Cet accord survient alors que les relations entre Accra et Washington connaissent des frictions. Les États-Unis ont récemment augmenté les droits de douane sur certains produits ghanéens et restreint le nombre de visas accordés aux ressortissants du pays. John Mahama a reconnu que les relations bilatérales étaient « tendues » et a insisté sur la nécessité pour le Ghana de diversifier ses débouchés commerciaux, notamment vers la Chine.

Le Nigeria, principal partenaire régional du Ghana, a en revanche refusé de conclure un tel accord avec Washington. Sollicité en juin pour accueillir des ressortissants vénézuéliens expulsés, Abuja avait dénoncé « une pression considérable exercée sur les pays africains ».

Des tensions régionales

La décision du Ghana intervient également dans un climat de crispation interne. Ces derniers mois, des manifestations ont visé la communauté nigériane vivant sur son sol, accusée d’alimenter la criminalité et de concurrencer illégalement les commerçants locaux. En juillet, des rencontres bilatérales entre les autorités ghanéennes et nigérianes avaient été organisées pour apaiser la situation.

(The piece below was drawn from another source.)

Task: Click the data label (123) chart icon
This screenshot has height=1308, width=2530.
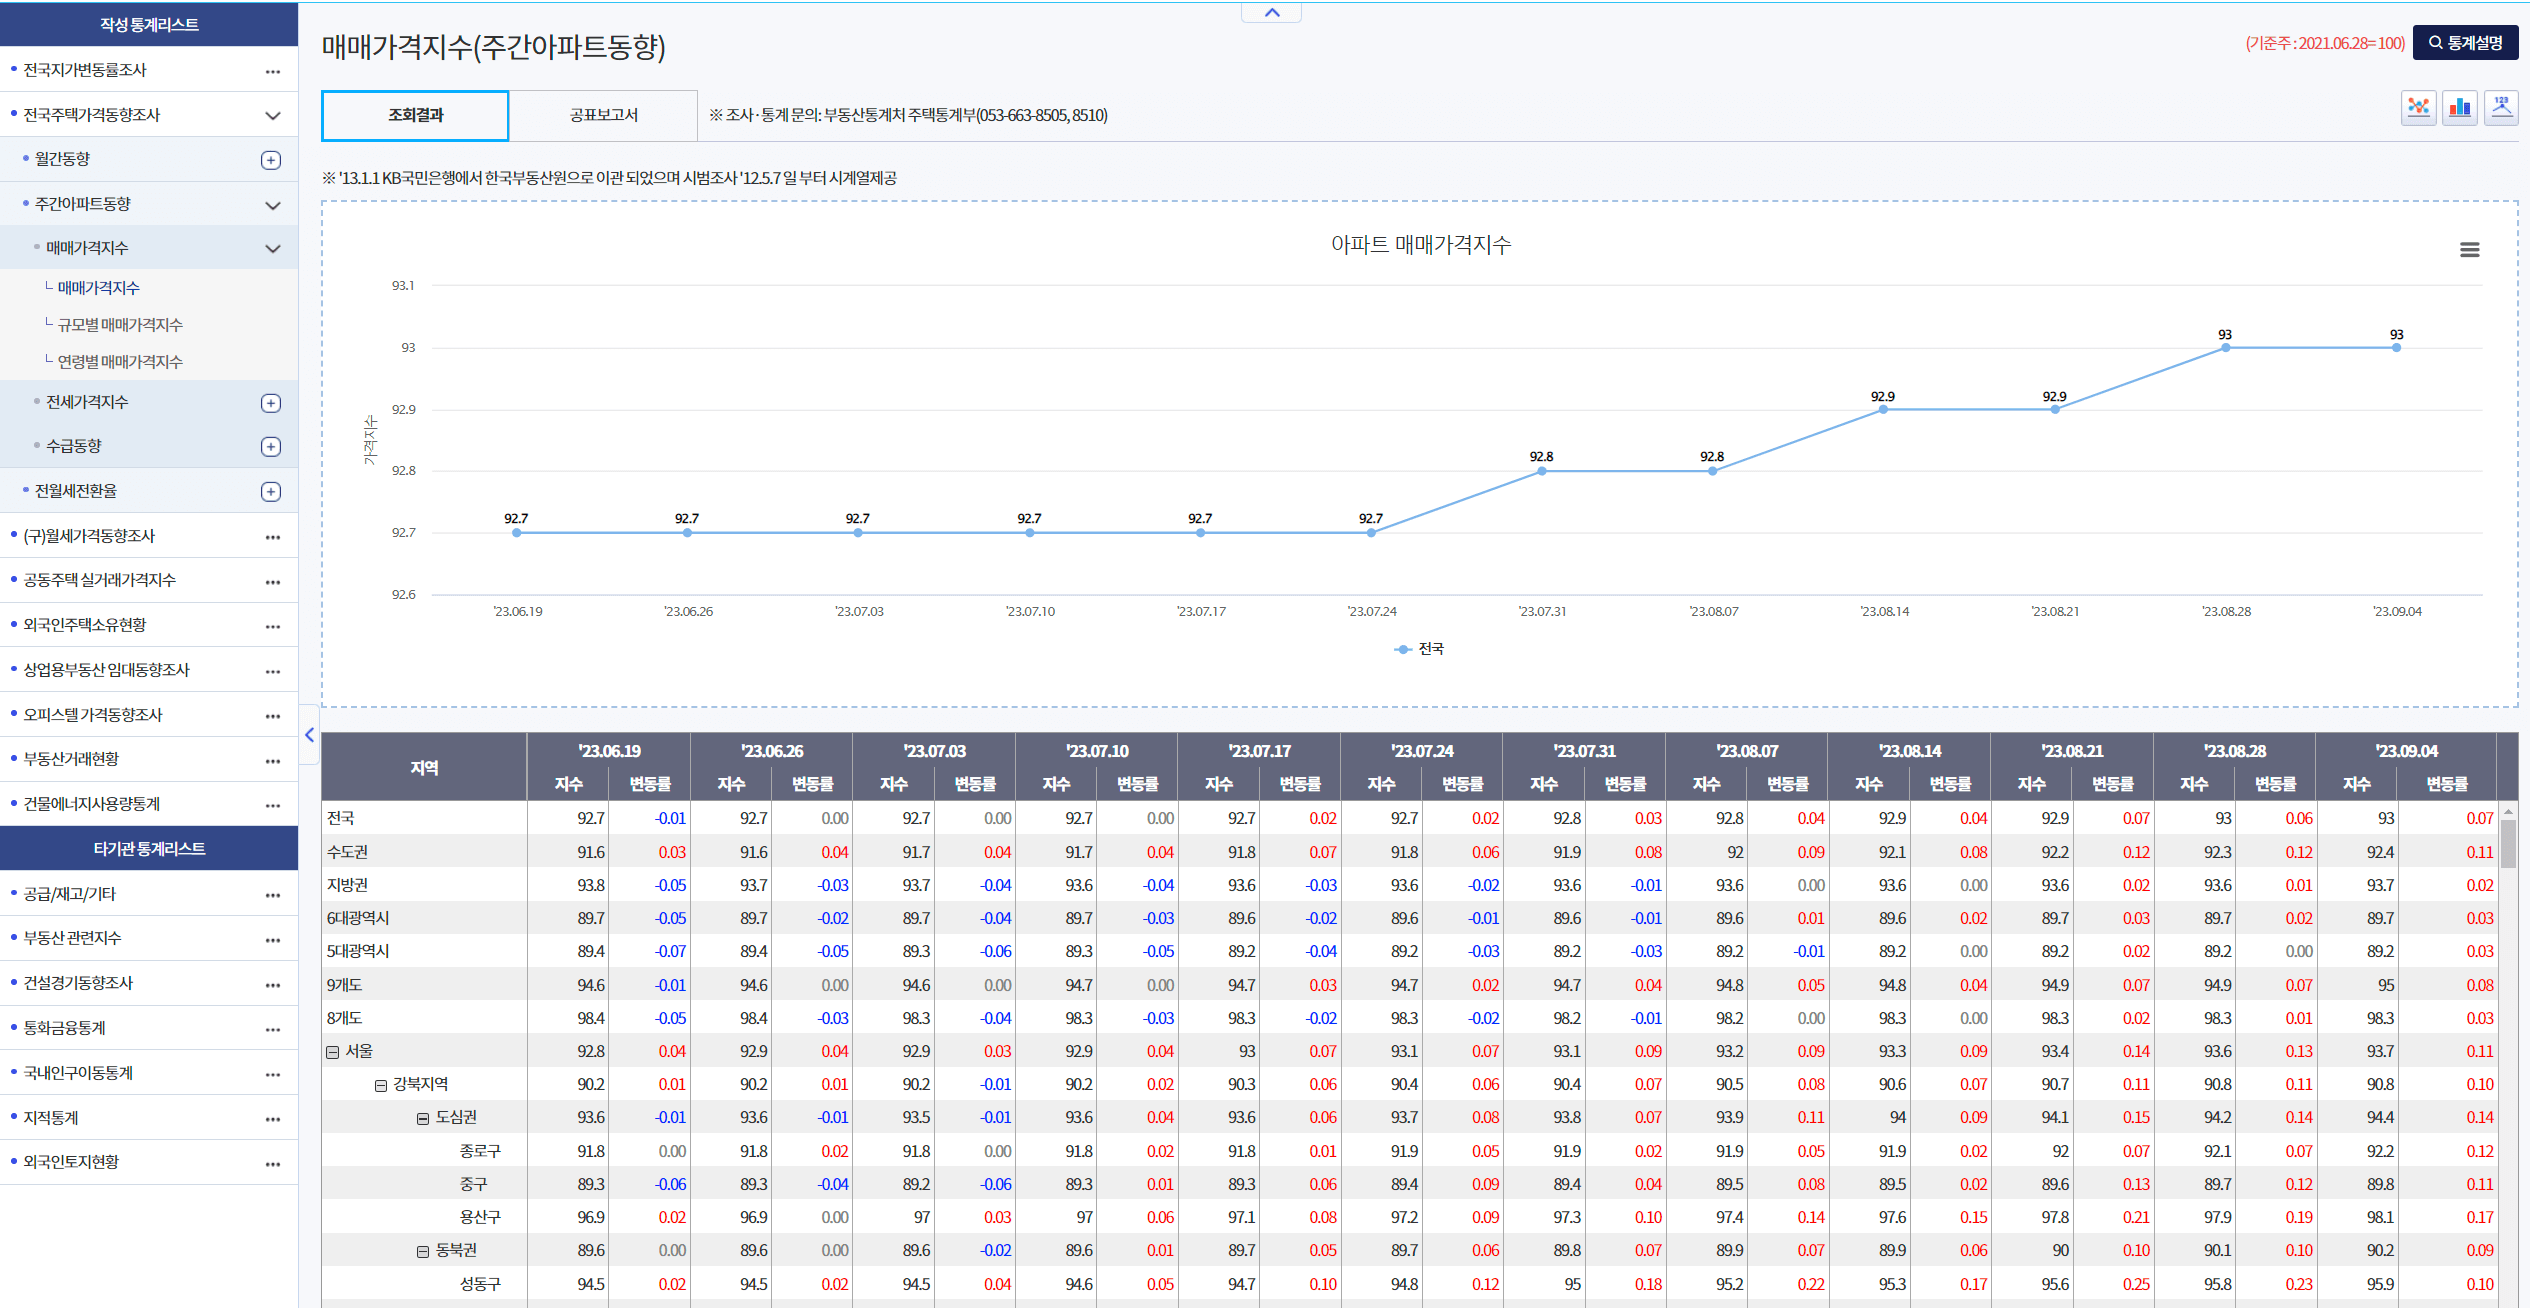Action: (2501, 108)
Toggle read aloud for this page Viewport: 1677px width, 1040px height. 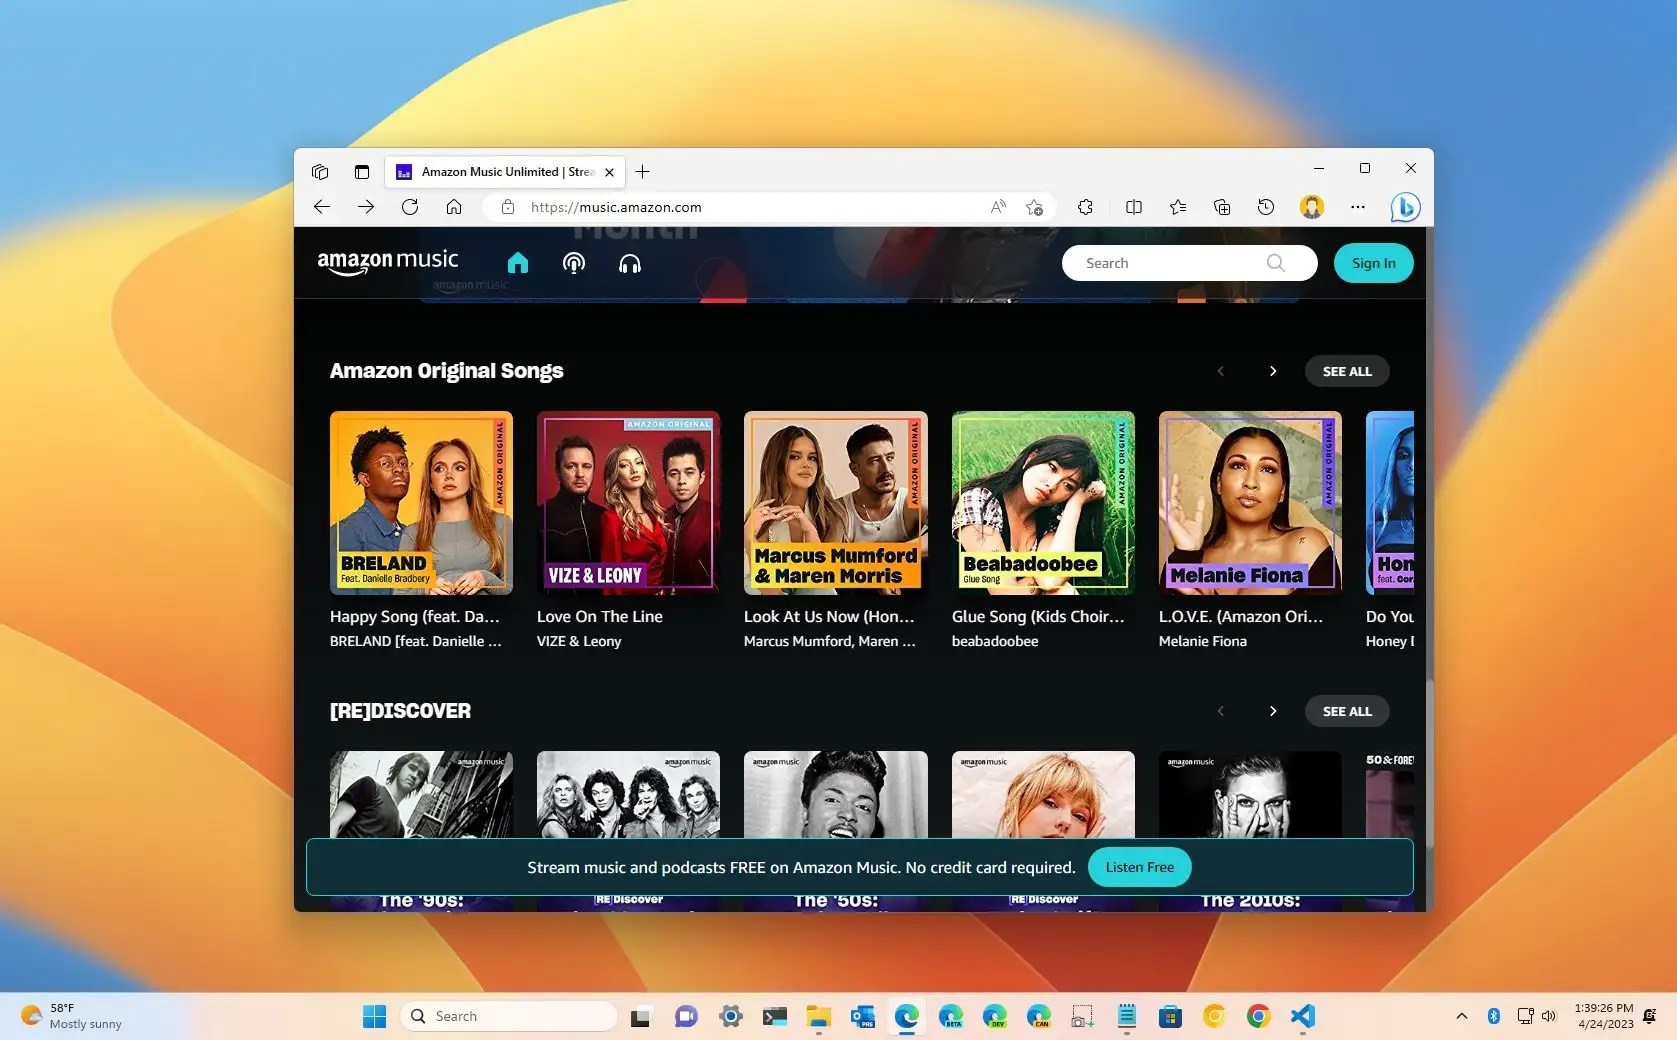tap(997, 207)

Une stratégie américaine assumée

Le 9 juillet dernier, Donald Trump avait accueilli à la Maison-Blanche cinq chefs d’État ouest-africains. Selon des sources diplomatiques, l’un des principaux objectifs de cette réunion était de convaincre ces dirigeants d’accepter davantage de migrants expulsés des États-Unis. John Mahama n’avait toutefois pas participé à cette rencontre.

En choisissant de coopérer avec Washington, le Ghana prend une position pragmatique mais délicate, entre la nécessité de préserver ses relations avec les États-Unis et le risque d’attiser les tensions sociales internes et régionales.